Expense categories turn a list of transactions into a picture of your spending. Without categories, you see numbers — with them, you see patterns. The trick is to use enough categories to be useful, but not so many that tracking becomes a chore.

Why Categories Matter

When every expense has a category, you can answer basic questions quickly: How much did I spend on food this month? Is transportation costing more than last month? Are subscriptions adding up?

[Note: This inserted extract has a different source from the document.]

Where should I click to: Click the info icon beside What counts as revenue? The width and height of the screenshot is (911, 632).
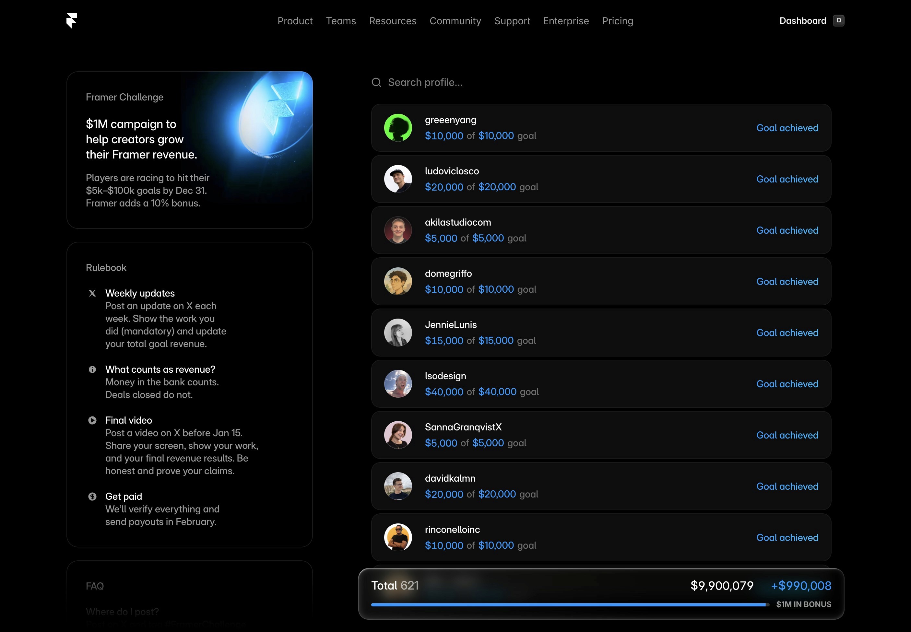pyautogui.click(x=92, y=369)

Categories also make budgeting practical. Instead of guessing where your money goes, you assign limits to specific areas and track progress throughout the month.

A Starter Category List

These eight categories cover most everyday spending for a single person or household. Start here and adjust only if you find a gap:

  • Housing — rent, mortgage, property tax, home maintenance
  • Utilities — electricity, water, gas, internet, phone
  • Food — groceries and dining out
  • Transportation — gas, transit, parking, rideshare, car maintenance
  • Subscriptions — streaming, software, memberships, recurring services
  • Health — medical, pharmacy, fitness
  • Personal — clothing, grooming, hobbies
  • Other — anything that does not fit elsewhere

Eight categories is manageable. You can always split one later — for example, separating groceries from dining out — if you need more detail.

Quick tip

Consistency beats precision. It is better to categorize every expense into a "good enough" category than to skip entries because you are unsure.

When to Add or Merge Categories

Review your categories after one month of tracking. If "Other" is more than 10–15% of your spending, you probably need a new category for whatever keeps landing there. If two categories always have tiny amounts, merge them.

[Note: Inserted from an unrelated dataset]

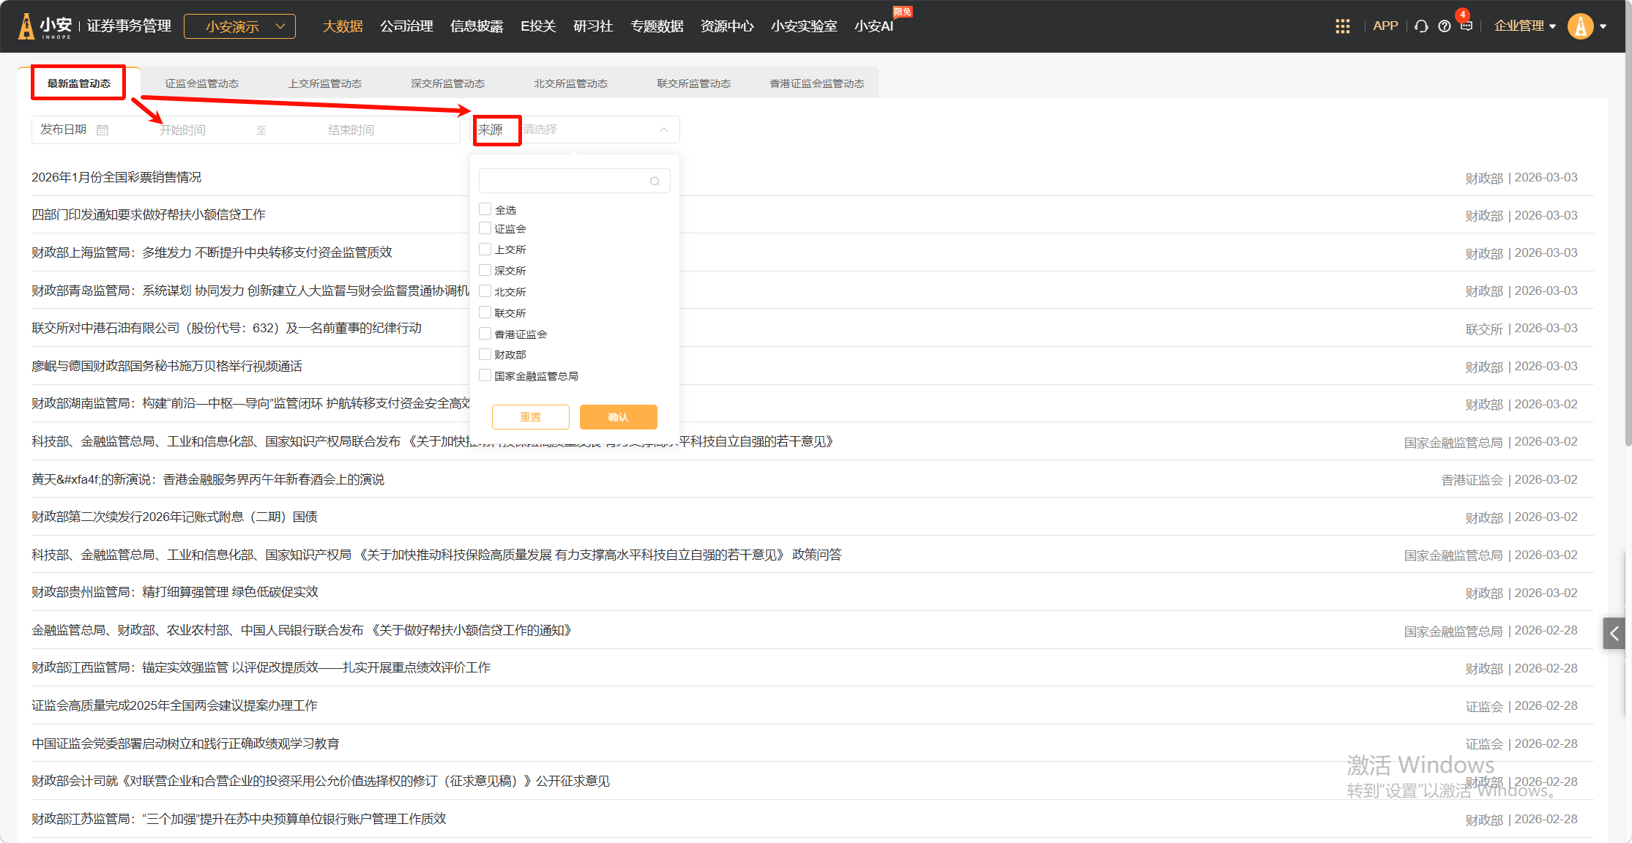Open the help question mark icon
The height and width of the screenshot is (843, 1632).
pos(1444,26)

Common additions people make over time:

  • Splitting Food into Groceries and Dining Out
  • Adding a Gifts or Donations category
  • Separating Work Expenses if you have reimbursable costs

How to Categorize Consistently

Pick simple rules and stick to them. For example: coffee at a café is Food, a monthly gym charge is Health, a Netflix bill is Subscriptions. Write down your rules if it helps — especially for edge cases like Amazon purchases that could be Personal, Food, or Other.

Categorize expenses when you log them, not in a batch at month-end. It takes seconds per entry and prevents a backlog of uncategorized transactions.

Use Categories in Your Monthly Review

At the end of each month, look at totals by category rather than individual transactions. This is where categories pay off — you see the big picture without reviewing hundreds of line items.

Tools like Kamino organize your entries by category automatically, so your monthly overview is always ready for review. The goal is clarity: know where your money went, and use that information to plan the next month.